I'm sick of not getting my achors to set the first, or secound time I try to set my boat. Currently I use two mushroom anchors, 15lbs each, to try and hold my 20 ft pontoon in place on the Big O. Works ok, as long as the water isn't up, but what a hassle running all over the boat to get them thrown out right , and then everytime I move I've got to lug them both in.
From what i"ve read, I'm leaning toward a Richter Anchor, probably the 25lbr. Anyone have any experience with one?

Thanks, 
Dave


----------



## Doctor (Apr 5, 2004)

Yep best anchor for river fishing holds in high current will have some problems on a pea gravel bottom but I just let more rope out so it will hook up, have a foot of chain on mine have had that thing hung up in some bad stuff and it keeps coming back to the boat. I'm using an anchor retrieval system on mine, when you let a Richter down don't throw it just let it slip through your hands till the base hits the bottom,keep the rope tight as the boat slips back then the rope will roll it over on it's side, generally I'll look for a hump on the river bottom so I know it will get hung each time and I'm using the 25# model.............Doc


----------



## H2O Mellon (Apr 5, 2004)

I know where one is..... near the downtown Cincy ramp caught on a cable! ;(


----------



## BMustang (Jul 27, 2004)

I've owned a a pair of them for years and swear by them!

All of the rubber coating is gone, but they still get the job done.


----------



## C J Hughes (Jan 24, 2006)

Put a 3 ft section of heavy chain on the front of that new anchor and it will hold you . You need at least 100ft or more of rope . The river has 3 of mine BUT they do hold when most other will not .


----------



## ClickerCrazy (Feb 4, 2006)

H2O Mellon said:


> I know where one is..... near the downtown Cincy ramp caught on a cable! ;(


That must've hurt. LOL! It takes me forever to cut a $25 anchor.

Thanks for the input. I think I'll give the 25lbrer a try!

DAve


----------



## truck (Apr 12, 2004)

I agree with all the others,great anchor and as Doc said the ARS even makes it better !!!!


----------



## miyot (Feb 16, 2008)

I don't want to haul up anything that weighs 25lbs, unless its a fish. I like the standard danforth anchor. Weighs much less, and holds excellent. I have lost a couple, probably on a stump or cable. My Danforth weighs about 6-8 lbs and holds my 18ft pontoon good as any. 6ft. of chain is a good idea.
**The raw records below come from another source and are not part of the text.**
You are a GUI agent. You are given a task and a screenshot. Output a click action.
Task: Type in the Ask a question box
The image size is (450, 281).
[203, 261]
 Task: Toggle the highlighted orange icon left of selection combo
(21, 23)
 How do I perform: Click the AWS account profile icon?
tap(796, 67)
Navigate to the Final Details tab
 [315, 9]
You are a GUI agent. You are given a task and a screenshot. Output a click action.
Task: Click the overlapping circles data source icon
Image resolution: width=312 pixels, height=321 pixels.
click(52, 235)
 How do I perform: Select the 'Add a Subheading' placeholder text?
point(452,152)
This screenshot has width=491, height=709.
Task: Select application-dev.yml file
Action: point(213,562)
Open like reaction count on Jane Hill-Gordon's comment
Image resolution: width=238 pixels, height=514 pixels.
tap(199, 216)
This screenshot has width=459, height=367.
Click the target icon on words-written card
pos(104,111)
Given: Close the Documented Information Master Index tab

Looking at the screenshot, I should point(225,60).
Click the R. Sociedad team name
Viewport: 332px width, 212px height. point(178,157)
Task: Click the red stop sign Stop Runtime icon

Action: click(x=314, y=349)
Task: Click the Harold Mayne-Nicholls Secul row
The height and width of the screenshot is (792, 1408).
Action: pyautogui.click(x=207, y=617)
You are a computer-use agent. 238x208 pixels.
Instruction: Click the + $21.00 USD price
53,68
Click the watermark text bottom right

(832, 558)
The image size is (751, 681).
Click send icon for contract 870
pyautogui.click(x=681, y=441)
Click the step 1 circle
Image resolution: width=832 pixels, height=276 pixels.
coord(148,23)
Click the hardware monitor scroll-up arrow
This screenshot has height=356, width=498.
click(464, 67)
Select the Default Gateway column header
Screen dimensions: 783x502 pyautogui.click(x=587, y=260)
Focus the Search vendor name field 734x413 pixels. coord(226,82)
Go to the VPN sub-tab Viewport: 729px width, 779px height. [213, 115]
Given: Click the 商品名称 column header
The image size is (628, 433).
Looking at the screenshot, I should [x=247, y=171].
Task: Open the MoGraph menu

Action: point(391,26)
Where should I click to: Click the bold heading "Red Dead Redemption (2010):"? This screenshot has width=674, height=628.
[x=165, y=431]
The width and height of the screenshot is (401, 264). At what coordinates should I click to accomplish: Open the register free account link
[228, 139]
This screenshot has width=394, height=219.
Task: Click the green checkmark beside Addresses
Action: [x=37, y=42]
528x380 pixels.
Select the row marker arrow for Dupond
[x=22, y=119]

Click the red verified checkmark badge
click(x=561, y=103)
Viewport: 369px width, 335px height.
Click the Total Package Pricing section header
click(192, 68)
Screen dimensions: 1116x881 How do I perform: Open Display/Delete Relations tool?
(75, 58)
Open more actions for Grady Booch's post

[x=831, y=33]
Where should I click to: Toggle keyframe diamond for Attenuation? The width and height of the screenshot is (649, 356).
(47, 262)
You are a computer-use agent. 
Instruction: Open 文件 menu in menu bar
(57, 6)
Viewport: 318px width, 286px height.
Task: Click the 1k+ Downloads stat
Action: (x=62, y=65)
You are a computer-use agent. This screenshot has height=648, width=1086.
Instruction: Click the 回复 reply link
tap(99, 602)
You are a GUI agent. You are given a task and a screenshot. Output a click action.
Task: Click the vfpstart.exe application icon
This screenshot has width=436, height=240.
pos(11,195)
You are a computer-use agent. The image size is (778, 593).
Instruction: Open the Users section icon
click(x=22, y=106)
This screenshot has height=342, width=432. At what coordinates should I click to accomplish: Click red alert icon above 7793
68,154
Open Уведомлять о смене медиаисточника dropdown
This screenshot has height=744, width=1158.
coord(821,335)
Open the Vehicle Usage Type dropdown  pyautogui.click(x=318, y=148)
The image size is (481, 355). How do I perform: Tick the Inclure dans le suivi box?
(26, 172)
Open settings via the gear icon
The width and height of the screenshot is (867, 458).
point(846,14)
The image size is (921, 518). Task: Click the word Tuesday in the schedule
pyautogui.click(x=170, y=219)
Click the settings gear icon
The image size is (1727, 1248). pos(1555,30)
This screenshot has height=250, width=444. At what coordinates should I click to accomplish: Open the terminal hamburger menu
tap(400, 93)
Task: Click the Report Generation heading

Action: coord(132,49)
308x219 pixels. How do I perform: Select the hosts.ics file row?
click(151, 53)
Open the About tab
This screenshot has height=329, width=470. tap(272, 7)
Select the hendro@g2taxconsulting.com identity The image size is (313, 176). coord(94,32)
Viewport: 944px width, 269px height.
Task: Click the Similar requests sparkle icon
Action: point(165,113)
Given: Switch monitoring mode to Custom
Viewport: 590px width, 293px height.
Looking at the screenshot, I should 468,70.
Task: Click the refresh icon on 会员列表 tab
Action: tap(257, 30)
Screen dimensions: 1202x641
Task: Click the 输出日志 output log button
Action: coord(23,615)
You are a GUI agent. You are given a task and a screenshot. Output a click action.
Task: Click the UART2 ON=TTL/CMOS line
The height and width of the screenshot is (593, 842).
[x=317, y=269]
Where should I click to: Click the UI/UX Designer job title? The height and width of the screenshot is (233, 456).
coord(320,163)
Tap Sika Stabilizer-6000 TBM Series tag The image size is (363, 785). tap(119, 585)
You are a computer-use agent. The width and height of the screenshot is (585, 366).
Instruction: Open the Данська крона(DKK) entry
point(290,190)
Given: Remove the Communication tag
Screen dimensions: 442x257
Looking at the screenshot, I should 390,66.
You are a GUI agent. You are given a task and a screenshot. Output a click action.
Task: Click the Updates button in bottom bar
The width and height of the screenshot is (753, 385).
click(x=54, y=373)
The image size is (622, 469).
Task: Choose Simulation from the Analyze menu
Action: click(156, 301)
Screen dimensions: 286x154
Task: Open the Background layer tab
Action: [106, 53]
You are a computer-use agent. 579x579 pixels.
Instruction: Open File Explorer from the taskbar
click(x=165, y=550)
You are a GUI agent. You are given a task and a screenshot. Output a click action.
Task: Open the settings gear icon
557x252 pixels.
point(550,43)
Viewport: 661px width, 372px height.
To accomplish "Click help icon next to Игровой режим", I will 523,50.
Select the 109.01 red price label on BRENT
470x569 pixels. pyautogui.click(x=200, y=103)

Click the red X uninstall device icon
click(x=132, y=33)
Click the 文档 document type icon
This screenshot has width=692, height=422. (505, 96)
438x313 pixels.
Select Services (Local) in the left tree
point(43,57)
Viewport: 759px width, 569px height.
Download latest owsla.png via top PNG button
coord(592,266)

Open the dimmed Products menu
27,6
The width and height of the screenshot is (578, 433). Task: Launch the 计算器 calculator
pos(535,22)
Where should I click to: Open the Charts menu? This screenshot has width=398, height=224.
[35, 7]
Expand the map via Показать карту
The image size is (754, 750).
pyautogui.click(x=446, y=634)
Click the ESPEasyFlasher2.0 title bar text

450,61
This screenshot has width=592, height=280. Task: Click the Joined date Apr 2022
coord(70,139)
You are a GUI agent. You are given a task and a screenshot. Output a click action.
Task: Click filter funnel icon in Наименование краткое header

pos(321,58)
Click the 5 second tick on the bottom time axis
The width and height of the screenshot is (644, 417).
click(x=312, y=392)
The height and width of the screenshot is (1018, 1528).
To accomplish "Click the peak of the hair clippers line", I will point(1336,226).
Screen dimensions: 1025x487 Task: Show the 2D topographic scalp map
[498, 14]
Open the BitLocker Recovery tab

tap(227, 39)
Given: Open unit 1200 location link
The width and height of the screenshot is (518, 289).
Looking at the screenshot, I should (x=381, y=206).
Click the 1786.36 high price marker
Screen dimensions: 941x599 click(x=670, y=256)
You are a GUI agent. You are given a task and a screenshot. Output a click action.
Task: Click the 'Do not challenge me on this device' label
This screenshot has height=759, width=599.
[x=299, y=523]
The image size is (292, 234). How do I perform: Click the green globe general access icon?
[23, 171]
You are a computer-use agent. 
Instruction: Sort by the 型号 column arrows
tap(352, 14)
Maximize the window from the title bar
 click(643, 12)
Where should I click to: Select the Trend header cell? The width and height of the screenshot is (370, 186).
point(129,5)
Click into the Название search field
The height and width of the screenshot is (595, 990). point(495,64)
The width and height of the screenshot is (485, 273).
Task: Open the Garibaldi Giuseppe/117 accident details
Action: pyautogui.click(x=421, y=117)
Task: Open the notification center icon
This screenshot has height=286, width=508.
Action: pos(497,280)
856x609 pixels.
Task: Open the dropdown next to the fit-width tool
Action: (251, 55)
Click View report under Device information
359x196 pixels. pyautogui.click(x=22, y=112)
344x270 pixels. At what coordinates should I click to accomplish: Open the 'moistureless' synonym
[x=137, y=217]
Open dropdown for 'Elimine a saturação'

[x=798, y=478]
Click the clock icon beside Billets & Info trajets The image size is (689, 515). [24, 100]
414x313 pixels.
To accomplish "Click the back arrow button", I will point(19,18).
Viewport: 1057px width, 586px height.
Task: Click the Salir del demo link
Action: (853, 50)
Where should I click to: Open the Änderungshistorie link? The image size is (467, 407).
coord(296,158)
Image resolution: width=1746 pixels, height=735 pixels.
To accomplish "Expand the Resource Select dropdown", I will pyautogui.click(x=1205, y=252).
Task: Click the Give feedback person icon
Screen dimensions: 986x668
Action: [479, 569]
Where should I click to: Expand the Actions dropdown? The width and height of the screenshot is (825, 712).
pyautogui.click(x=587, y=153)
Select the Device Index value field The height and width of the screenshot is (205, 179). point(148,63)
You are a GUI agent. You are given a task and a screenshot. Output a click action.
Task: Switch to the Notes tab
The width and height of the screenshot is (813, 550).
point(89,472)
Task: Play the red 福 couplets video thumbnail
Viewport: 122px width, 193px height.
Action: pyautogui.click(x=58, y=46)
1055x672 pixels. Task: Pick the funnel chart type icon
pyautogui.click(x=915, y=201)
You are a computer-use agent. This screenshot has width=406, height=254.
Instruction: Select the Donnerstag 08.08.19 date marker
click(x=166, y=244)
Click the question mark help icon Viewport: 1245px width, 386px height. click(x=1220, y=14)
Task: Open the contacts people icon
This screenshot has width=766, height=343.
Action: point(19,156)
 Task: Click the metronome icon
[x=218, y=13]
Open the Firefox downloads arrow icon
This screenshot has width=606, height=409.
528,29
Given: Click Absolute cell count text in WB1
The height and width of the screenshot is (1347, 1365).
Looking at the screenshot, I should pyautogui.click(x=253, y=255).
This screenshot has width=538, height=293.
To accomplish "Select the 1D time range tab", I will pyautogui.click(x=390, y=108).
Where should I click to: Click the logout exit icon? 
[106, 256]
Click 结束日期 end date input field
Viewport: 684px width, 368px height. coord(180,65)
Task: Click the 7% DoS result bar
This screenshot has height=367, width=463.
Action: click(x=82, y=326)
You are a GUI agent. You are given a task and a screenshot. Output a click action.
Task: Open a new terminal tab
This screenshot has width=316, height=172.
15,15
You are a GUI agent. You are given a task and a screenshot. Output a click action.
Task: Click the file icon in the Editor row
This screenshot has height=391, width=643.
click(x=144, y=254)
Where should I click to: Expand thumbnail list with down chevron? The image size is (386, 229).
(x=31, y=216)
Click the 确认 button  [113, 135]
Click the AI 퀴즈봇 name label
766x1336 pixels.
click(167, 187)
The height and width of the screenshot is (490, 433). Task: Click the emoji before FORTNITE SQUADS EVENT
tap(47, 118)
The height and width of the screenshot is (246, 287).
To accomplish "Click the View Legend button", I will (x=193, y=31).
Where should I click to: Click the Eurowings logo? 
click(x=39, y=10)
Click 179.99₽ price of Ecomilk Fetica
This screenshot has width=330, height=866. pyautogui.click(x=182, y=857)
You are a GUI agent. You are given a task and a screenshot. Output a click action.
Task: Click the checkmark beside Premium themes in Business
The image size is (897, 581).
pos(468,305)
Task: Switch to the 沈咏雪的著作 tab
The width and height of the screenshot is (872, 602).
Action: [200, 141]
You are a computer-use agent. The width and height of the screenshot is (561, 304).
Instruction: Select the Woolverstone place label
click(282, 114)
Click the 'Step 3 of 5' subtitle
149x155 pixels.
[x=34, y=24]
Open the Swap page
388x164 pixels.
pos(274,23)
Keeps your rode from getting abraided on the bottom and keeps the angle of pull a little lower.


----------



## starinvestor (Mar 11, 2008)

Having a couple feet of chain on the anchor will help an anchor to 'grab' much better. On the river, a good rule of thumb is that you need around 7 times as much line out as your depth. If you are anchoring in 12 feet, you'll want 84 feet of line out - the anchor has a better angle to hold, and the chain keeps forcing it to stay on bottom - just drop the anchor 65 or 70 feet upstream from where you want to end up.


----------



## UFM82 (Apr 6, 2004)

7 times the depth is about as long as you'd want to go- anymore isn't doing to do anything for you. Many anchors work better with shorter lengths. My cheapo chene anchor works best with only a 3 -1 scope. Long and the flukes don't dig as well. I have a 22lb breakaway fluke anchor that holds great on a 2-1 scope but I HATE dragging that thing up. It can't get hung up though as the flukes flip over if they hand, kind of like a Digger anchor. This is a cast anchor. 

The Richters have a good rep here but I hate to spend that kind of jack on something that may never come back to my boat.  

I had a Danforth on the Cat-I-Lac that held extremely well, but alas, it remained behind in 30 feet of water one night in view of severak OGFers. It hooked something that wasn't letting go. 

I like the chene anchors and I buy the 7lb model. It's rated for a mid 20's size boat and so does great on my 19' boat. I do use the 22lber though when the river is over 32'.

UFM82


----------



## mastercatman (Jan 30, 2005)

If you've got the cash try a box anchor. You won't regret it! Go to www.slideanchor.com to check them out. They're pricey but worth their weight in gold!


----------